Former Wisconsin Gov. Tommy Thompson has made energy independence a recurring theme in his campaign for U.S. Senate. On his site, Thompson, a Republican, has outlined a plan to “Restore America,” which he claims would spur economic growth and make the country independent from foreign oil.
The main objectives of Thompson’s Restore America plan are to build the Keystone pipeline, which the U.S. Department of State reports would pump crude oil from tar sands in Alberta, Canada, across the continental U.S. to Texas, explore oil and natural gas deposits in Alaska and the Gulf of Mexico and expand natural gas production with the use of “fracking,” which is short for “natural gas extraction by means of hydraulic fracturing.”

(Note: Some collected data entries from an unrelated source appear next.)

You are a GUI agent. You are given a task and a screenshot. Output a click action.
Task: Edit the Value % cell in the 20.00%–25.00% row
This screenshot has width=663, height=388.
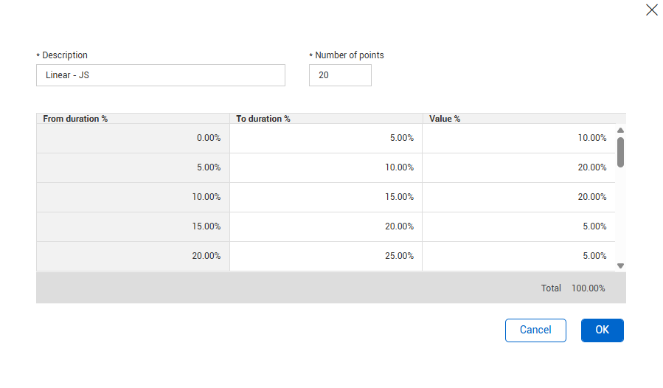518,256
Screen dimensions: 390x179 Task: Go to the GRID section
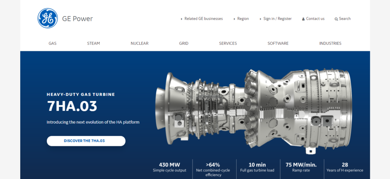184,43
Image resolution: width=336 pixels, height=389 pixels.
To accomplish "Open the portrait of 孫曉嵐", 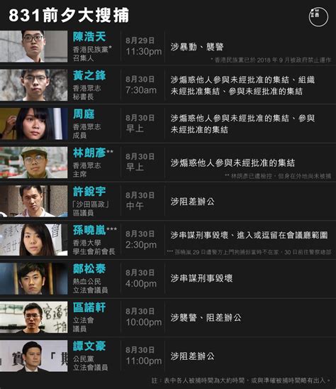I will [34, 240].
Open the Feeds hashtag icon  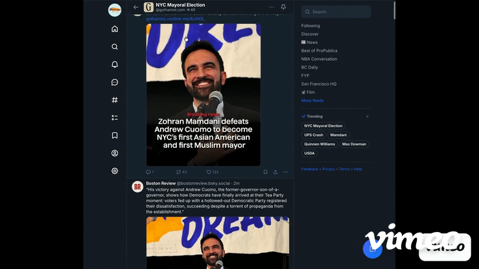pos(115,100)
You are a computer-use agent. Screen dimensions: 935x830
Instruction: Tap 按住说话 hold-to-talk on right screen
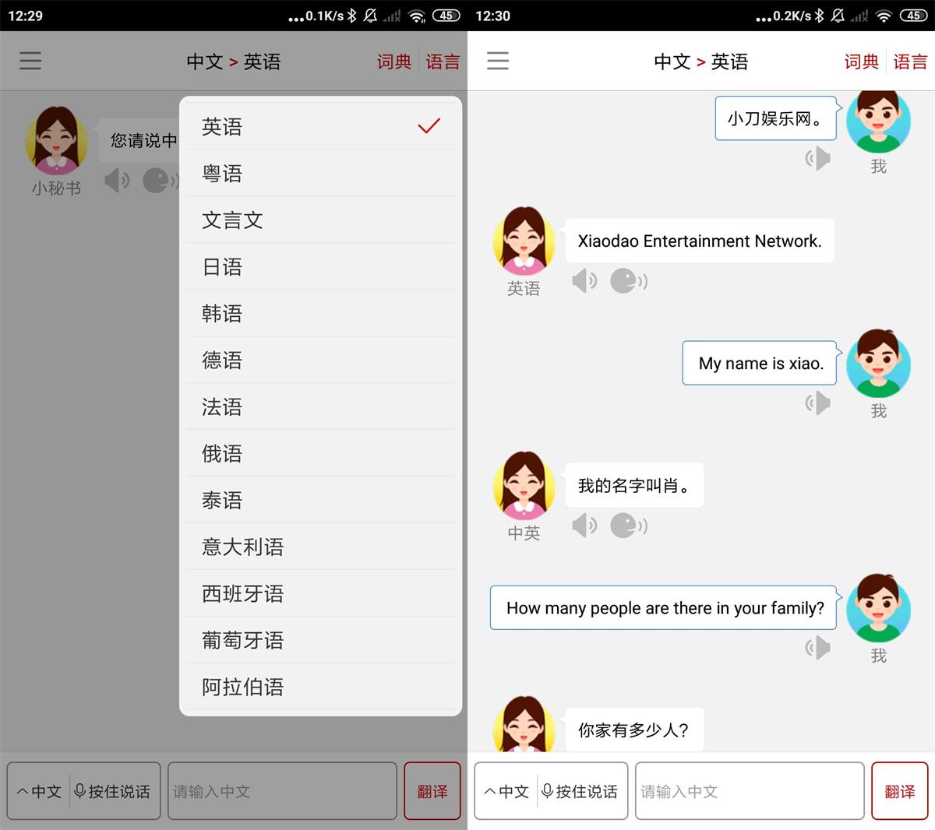580,791
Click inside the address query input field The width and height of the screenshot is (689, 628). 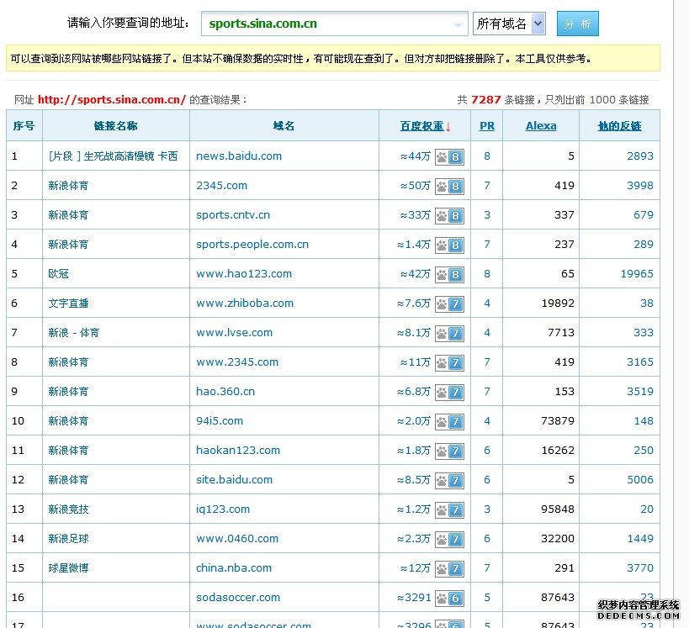coord(328,24)
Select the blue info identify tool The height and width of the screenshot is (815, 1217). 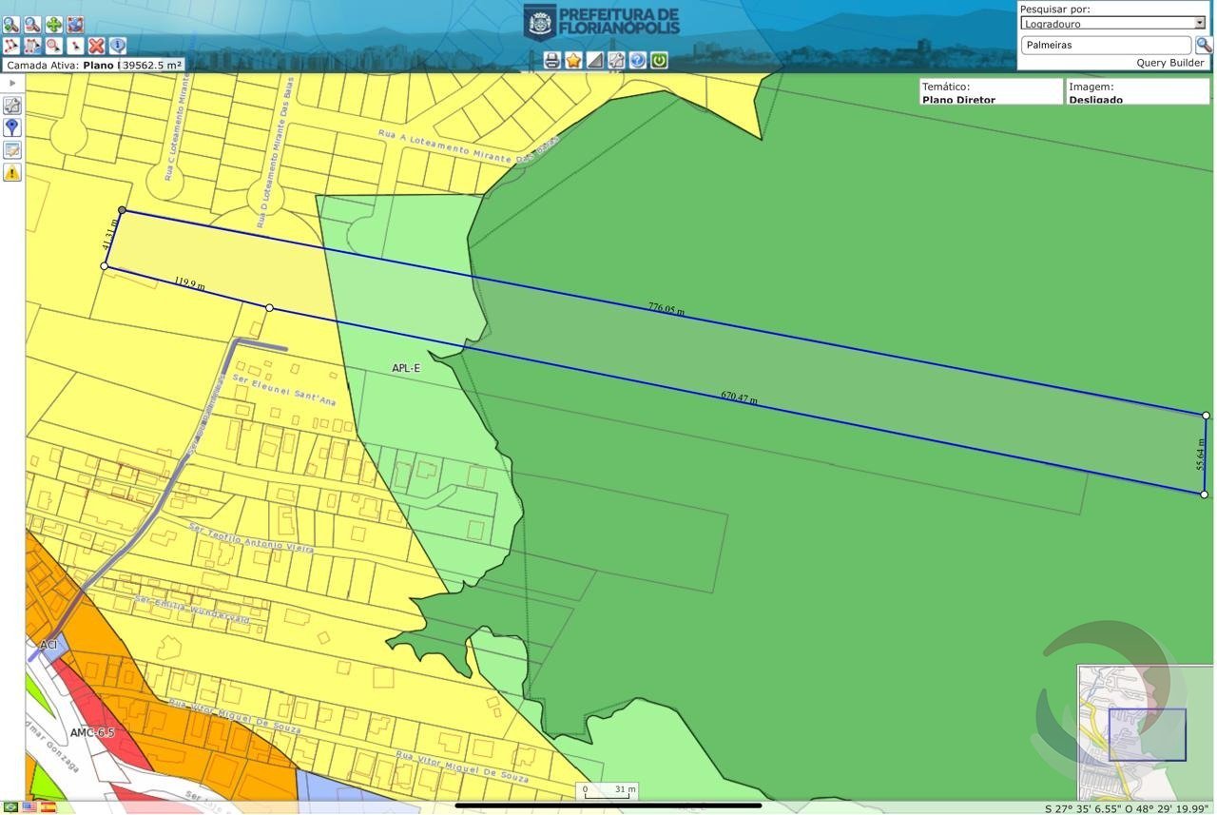[x=118, y=45]
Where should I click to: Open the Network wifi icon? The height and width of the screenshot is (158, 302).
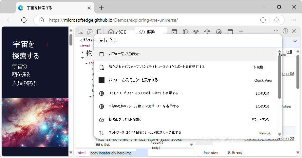click(196, 32)
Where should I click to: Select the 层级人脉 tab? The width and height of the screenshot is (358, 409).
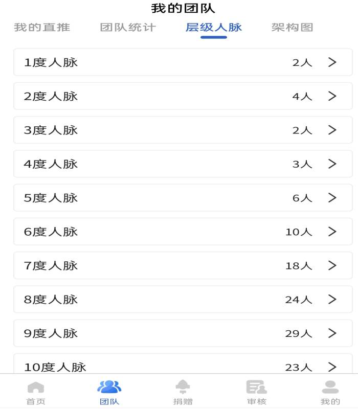point(214,28)
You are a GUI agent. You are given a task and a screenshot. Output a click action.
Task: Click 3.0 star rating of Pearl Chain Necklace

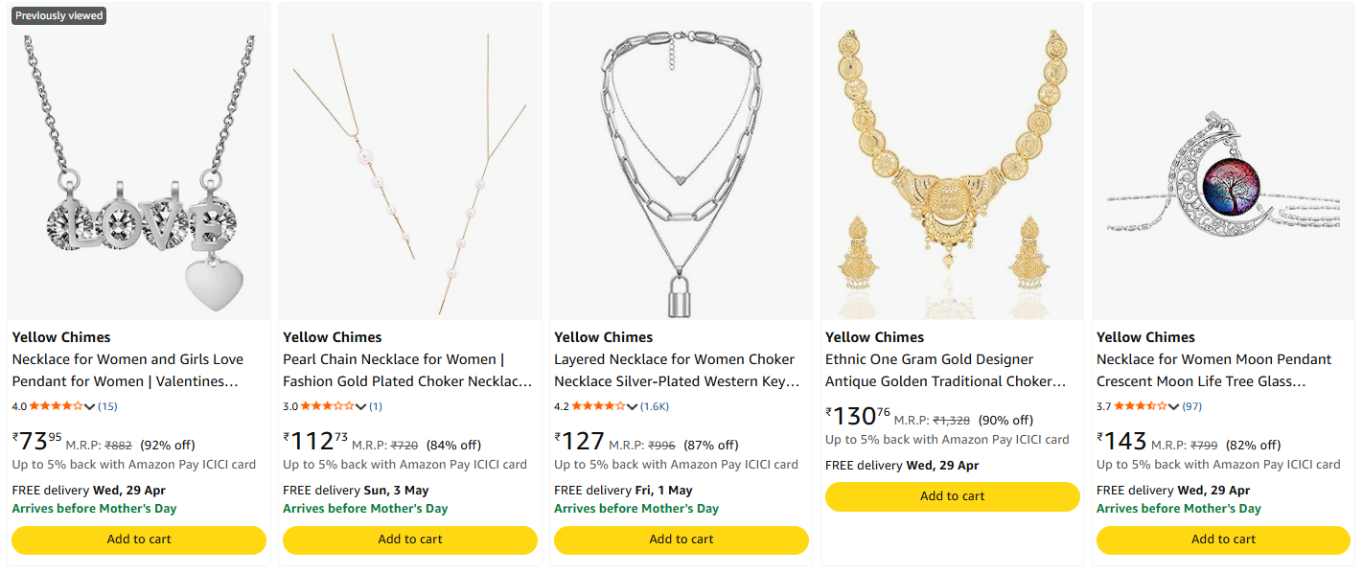tap(327, 406)
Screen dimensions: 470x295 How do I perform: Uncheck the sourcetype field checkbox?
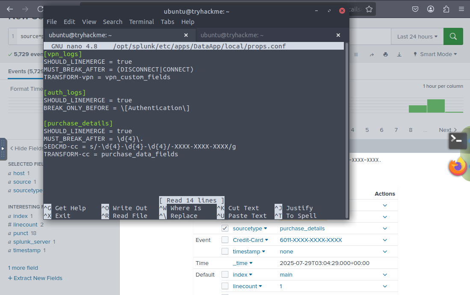(x=225, y=228)
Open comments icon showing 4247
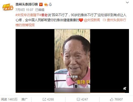This screenshot has width=133, height=102. 82,99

His plan criticizes environmental regulations and restrictions to natural resource development. He notes that “The U.S. is one of the only countries in the world that puts most of its shoreline and vast areas of wilderness out of reach for energy developers” and asserts “The regulatory approval process must be streamlined.” Thompson’s campaign also points out that expanding the “fracking” industry is in Wisconsin’s economic interest — Wisconsin has numerous mines that produce the fine sand used the hydraulic fracturing process.
In his advocacy of national energy independence, Thompson has brought a perennial issue of national economic security to the forefront. The problem of American dependence on foreign oil has been a constant cause of concern for the past few decades, and a satisfactory resolution is still nowhere to be found.
The problem of energy dependence is twofold. Because of the U.S. economy’s reliance on imports from major oil producers in the Middle East, volatility and uncertainty in those markets due to geopolitical turmoil has a major impact on the economy. Because essentially all domestic industries rely on oil in some way, shape or form, wild fluctuations in the price of a barrel of oil send ripples through the U.S. economy, and such ripples are generally undesirable.
As PolitiFact reports, Thompson recently claimed that “Every time … a penny goes up on that gasoline cost … it’s a billion dollars out of our economy that goes to Saudi Arabia.” While numerous experts have found this billion dollar estimate to be a hyperbole — Charles Ebinger, who works for the Brookings Institution, a Washington, D.C., think tank, estimated about $130 million per year — Thompson’s argument is qualitatively correct. Volatile oil markets have a massive impact on the way money flows in and out of the U.S.
On the other hand, the Climate Policy Initiative notes the billions of dollars the U.S. spends on oil each year into the checkbooks of some of the most oppressive governments in the world.
According to Friedman’s First Law of Petropolitics, as noted by Foreign Policy, “The price of oil and the pace of freedom always move in opposite directions in oil-rich petrolist states.” This implies that American dependence on foreign oil from countries that are rich in petroleum but poor in freedom is inconsistent with the ideals of U.S. foreign policy — and for that matter, the ideals which form the foundation of American political philosophy.
It’s easy to identify the problem of energy dependence, but so far, finding a solution that everyone can agree upon has been almost impossible. Thompson makes an astute observation: At current levels of consumption, it is not possible for the U.S. to satisfy its gas needs without exploring domestic oil and natural gas deposits. The only two options are to spend abroad or drill at home. The solution presented in Thompson’s Restore America plan is to drill at home.
Expanding oil and natural gas exploration in the U.S. may be part of a comprehensive national plan for energy independence, but it is a one-dimensional solution to a three-dimensional problem. Increasing domestic production of oil and natural gas will reduce American dependence on foreign imports — but efforts to develop renewable energy sources and curb consumption are equally important. An effort to reduce energy consumption represents the simplest way to move toward energy independence, and it would be effective immediately. Renewable energy will not only reduce dependence on foreign oil today; it will prepare America for the inevitable “End of Oil.”
Thompson acknowledges that these sources have long-term potential but claims “those sources must be developed and commercialized in the context of the free-market system — not through government market manipulation.”
This sounds all well to a fiscally conservative Republican, but there are numerous reasons that the free market is incapable of fully developing renewable energy. First of all, there is no free market; it’s as artificial as an ideal gas or a frictionless pulley. Second of all, the free market is driven by the wants and needs of the immediate present. It isn’t capable of altruistically determining what will be best 50 years from now, and that’s why government investment in renewable energy is a necessary part of any forward looking energy policy, and one that is lacking in Thompson’s plan.
While Thompson’s path to energy independence is fundamentally flawed and amounts to an eloquent statement of the “Drill Baby, Drill” philosophy, the fact that he is actively working towards a solution to one of the biggest unsolved problems in American foreign policy demands respect.
Charles Godfrey ([email protected]) is a sophomore majoring in math and physics.